● YOUR ASSIGNMENT:
Your answer must be an exact copy of the listing.
________________________________________
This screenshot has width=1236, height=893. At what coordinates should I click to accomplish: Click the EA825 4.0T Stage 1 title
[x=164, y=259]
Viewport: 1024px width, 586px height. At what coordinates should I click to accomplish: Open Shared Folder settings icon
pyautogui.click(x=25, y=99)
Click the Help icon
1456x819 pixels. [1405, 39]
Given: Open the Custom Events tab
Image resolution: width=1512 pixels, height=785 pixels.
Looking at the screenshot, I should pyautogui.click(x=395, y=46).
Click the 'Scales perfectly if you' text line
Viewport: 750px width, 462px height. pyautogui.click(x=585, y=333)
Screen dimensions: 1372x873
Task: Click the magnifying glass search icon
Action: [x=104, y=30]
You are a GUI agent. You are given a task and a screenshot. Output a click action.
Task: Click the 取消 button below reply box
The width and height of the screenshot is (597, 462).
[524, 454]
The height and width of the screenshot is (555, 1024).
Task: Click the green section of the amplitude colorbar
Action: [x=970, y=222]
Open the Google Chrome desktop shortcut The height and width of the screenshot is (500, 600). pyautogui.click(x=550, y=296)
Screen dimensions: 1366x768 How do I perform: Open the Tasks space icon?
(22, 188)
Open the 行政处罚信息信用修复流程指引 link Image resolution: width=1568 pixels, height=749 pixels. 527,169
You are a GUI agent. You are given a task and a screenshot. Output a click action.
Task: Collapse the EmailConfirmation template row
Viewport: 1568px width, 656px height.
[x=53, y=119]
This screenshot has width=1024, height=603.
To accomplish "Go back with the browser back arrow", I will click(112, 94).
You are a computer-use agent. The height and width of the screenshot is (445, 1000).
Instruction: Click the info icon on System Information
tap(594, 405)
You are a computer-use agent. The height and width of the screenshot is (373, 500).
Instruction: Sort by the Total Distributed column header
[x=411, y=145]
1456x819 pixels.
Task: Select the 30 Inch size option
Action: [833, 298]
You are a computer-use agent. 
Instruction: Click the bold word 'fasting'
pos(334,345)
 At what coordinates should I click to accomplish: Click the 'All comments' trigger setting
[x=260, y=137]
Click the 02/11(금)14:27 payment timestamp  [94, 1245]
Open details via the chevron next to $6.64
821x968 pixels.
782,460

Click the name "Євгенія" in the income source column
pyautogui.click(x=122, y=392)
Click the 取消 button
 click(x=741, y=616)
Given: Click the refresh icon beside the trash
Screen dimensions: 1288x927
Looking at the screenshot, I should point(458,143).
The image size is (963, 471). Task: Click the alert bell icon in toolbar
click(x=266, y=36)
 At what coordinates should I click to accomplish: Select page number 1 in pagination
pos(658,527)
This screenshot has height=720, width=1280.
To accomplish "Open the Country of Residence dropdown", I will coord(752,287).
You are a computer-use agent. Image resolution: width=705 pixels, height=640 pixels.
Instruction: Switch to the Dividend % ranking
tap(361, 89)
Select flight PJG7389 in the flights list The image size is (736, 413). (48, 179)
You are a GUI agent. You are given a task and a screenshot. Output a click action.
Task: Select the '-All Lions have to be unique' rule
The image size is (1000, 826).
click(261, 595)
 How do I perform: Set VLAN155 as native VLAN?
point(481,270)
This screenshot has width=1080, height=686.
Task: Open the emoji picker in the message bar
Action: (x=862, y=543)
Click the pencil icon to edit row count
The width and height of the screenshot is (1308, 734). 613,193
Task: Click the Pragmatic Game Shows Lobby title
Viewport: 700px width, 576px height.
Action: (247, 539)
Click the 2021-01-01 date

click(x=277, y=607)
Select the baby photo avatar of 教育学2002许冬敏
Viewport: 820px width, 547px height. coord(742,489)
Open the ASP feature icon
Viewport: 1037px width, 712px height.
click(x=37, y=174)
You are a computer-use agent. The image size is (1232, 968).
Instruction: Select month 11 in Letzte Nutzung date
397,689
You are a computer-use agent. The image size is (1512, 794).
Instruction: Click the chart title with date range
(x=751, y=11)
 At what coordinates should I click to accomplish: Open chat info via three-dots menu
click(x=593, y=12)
________________________________________
● PROBLEM SOLUTION:
This screenshot has width=1236, height=893. At what coordinates should I click to accomplish: Click the EA825 4.0T Stage 1 title
[x=164, y=259]
Viewport: 1024px width, 586px height. At what coordinates should I click to accomplish: Open Shared Folder settings icon
pyautogui.click(x=25, y=99)
Click the Help icon
1456x819 pixels. [1405, 39]
Given: Open the Custom Events tab
Image resolution: width=1512 pixels, height=785 pixels.
Looking at the screenshot, I should pyautogui.click(x=395, y=46).
Click the 'Scales perfectly if you' text line
Viewport: 750px width, 462px height. pyautogui.click(x=585, y=333)
Screen dimensions: 1372x873
Task: Click the magnifying glass search icon
Action: [x=104, y=30]
You are a GUI agent. You are given a task and a screenshot. Output a click action.
Task: Click the 取消 button below reply box
The width and height of the screenshot is (597, 462).
[524, 454]
The height and width of the screenshot is (555, 1024).
Task: Click the green section of the amplitude colorbar
Action: [x=970, y=222]
Open the Google Chrome desktop shortcut The height and width of the screenshot is (500, 600). pyautogui.click(x=550, y=296)
Screen dimensions: 1366x768 How do I perform: Open the Tasks space icon?
(22, 188)
Open the 行政处罚信息信用修复流程指引 link Image resolution: width=1568 pixels, height=749 pixels. 527,169
You are a GUI agent. You are given a task and a screenshot. Output a click action.
Task: Collapse the EmailConfirmation template row
Viewport: 1568px width, 656px height.
[x=53, y=119]
This screenshot has width=1024, height=603.
To accomplish "Go back with the browser back arrow", I will click(112, 94).
You are a computer-use agent. The height and width of the screenshot is (445, 1000).
Instruction: Click the info icon on System Information
tap(594, 405)
You are a computer-use agent. The height and width of the screenshot is (373, 500).
Instruction: Sort by the Total Distributed column header
[x=411, y=145]
1456x819 pixels.
Task: Select the 30 Inch size option
Action: [833, 298]
You are a computer-use agent. 
Instruction: Click the bold word 'fasting'
pos(334,345)
 At what coordinates should I click to accomplish: Click the 'All comments' trigger setting
[x=260, y=137]
Click the 02/11(금)14:27 payment timestamp  [94, 1245]
Open details via the chevron next to $6.64
821x968 pixels.
782,460

Click the name "Євгенія" in the income source column
pyautogui.click(x=122, y=392)
Click the 取消 button
 click(x=741, y=616)
Given: Click the refresh icon beside the trash
Screen dimensions: 1288x927
Looking at the screenshot, I should point(458,143).
The image size is (963, 471). Task: Click the alert bell icon in toolbar
click(x=266, y=36)
 At what coordinates should I click to accomplish: Select page number 1 in pagination
pos(658,527)
This screenshot has height=720, width=1280.
To accomplish "Open the Country of Residence dropdown", I will coord(752,287).
You are a computer-use agent. Image resolution: width=705 pixels, height=640 pixels.
Instruction: Switch to the Dividend % ranking
tap(361, 89)
Select flight PJG7389 in the flights list The image size is (736, 413). (48, 179)
You are a GUI agent. You are given a task and a screenshot. Output a click action.
Task: Select the '-All Lions have to be unique' rule
The image size is (1000, 826).
click(261, 595)
 How do I perform: Set VLAN155 as native VLAN?
point(481,270)
This screenshot has width=1080, height=686.
Task: Open the emoji picker in the message bar
Action: (x=862, y=543)
Click the pencil icon to edit row count
The width and height of the screenshot is (1308, 734). 613,193
Task: Click the Pragmatic Game Shows Lobby title
Viewport: 700px width, 576px height.
Action: (247, 539)
Click the 2021-01-01 date

click(x=277, y=607)
Select the baby photo avatar of 教育学2002许冬敏
Viewport: 820px width, 547px height. coord(742,489)
Open the ASP feature icon
Viewport: 1037px width, 712px height.
click(x=37, y=174)
You are a computer-use agent. The image size is (1232, 968).
Instruction: Select month 11 in Letzte Nutzung date
397,689
You are a computer-use agent. The image size is (1512, 794).
Instruction: Click the chart title with date range
(x=751, y=11)
 At what coordinates should I click to accomplish: Open chat info via three-dots menu
click(x=593, y=12)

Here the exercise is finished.